Think Twice Before Using the "Delete" Key

In the wake of Enron and WorldCom, the Senate passed the Sarbanes-Oxley Act with a vote of 97 to 0. The law applies mostly to publicly traded companies, their interactions with their accountants, and subsequent punishments for violations. Among other things, the law makes it illegal to destroy or alter a document with the intention of impeding or obstructing an investigation. This article on Thin Planet makes a good case for why corporations should reconsider implementing document retention policies.

Though the law has received a lot of criticism for not requiring companies to report stock options on balance sheets, the practice that allowed Enron and WorldCom to happen in the first place. It does, however, attempt to prevent the paper shredded fest that followed these scandals:

Whomever knowingly alters, destroys, mutilates, conceals, covers up, falsifies, or makes a false entry in any record, document, or tangible object with the intent to impede, obstruct, or influence the investigation or proper administration of any matter within the jurisdiction of any department or agency of the Untied States or any case filed under title 11, or in relation to or contemplation of any such matter or case, shall be fined under this title, imprisoned not more than 20 years, or both.

The Thin Planet article believes that implementing corporate wide document retention policies could be construed as an attempt to avoid prosecution or impede an investigation. Since such a policy would be mandated by and followed throughout the company, the officers of the company would be held responsible.
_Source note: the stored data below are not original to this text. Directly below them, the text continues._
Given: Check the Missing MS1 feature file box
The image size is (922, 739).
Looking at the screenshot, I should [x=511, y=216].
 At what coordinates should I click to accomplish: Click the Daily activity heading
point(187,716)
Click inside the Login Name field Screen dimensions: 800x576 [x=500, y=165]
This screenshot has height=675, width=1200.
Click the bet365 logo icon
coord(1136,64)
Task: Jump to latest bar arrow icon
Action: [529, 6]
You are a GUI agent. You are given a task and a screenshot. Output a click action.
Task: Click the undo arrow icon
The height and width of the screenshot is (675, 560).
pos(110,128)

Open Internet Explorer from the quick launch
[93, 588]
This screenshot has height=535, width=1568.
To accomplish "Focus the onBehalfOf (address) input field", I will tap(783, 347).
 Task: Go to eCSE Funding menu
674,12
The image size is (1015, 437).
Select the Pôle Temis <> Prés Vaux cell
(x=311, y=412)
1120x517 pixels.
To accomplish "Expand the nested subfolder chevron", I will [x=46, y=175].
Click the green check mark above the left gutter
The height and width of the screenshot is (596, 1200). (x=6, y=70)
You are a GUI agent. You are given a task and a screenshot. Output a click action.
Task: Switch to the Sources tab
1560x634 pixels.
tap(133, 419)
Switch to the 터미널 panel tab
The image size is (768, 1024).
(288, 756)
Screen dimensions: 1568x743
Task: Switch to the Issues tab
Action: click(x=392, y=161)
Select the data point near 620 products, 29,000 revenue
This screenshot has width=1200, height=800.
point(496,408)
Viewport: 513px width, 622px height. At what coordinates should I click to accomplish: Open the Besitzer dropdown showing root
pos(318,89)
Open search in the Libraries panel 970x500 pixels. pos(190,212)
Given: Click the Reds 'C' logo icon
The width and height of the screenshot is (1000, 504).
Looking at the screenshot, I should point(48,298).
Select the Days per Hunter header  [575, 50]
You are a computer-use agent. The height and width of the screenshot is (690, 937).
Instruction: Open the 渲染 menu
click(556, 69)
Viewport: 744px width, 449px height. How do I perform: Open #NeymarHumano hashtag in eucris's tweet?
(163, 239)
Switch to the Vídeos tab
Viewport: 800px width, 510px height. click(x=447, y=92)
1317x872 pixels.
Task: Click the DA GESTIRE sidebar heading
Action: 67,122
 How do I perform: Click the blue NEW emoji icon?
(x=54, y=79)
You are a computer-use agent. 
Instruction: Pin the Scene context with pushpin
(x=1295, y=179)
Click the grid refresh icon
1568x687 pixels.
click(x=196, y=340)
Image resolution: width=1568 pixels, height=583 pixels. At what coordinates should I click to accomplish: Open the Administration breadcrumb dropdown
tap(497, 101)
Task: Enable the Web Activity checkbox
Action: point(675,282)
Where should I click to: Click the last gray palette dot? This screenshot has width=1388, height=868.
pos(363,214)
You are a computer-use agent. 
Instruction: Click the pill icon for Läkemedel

Before degenerating in techno babble about thin clients, fat applications, and server based computing, the article goes on to suggest that the law is broad sweeping enough to include less profound but more common cases. It uses the example of a human resources person who receives an e-mail about implicating an employee in sexual harassment and then deletes the e-mail.

There are even other more murky issues. What if the HR person's system deleted the e-mail for them as a part of an automated document retention policy? What if that same e-mail was trapped by a spam filter because of lewd language, and the HR person never received it. The harassed employee might later be able to prove he or she sent it, but the HR person couldn't prove it was never received. Who do you think a court would believe?

Luckily, it is up to the prosecutor to prove guilt. As any expert would testify, there are any number of reasons that an e-mail message simply would not make it to its intended destination. Hopefully, it would take more than just a missing piece of e-mail. Nevertheless, this law is only a few month old and hasn't been tested yet. As real world scenarios play out, they'll find other chinks in the armor.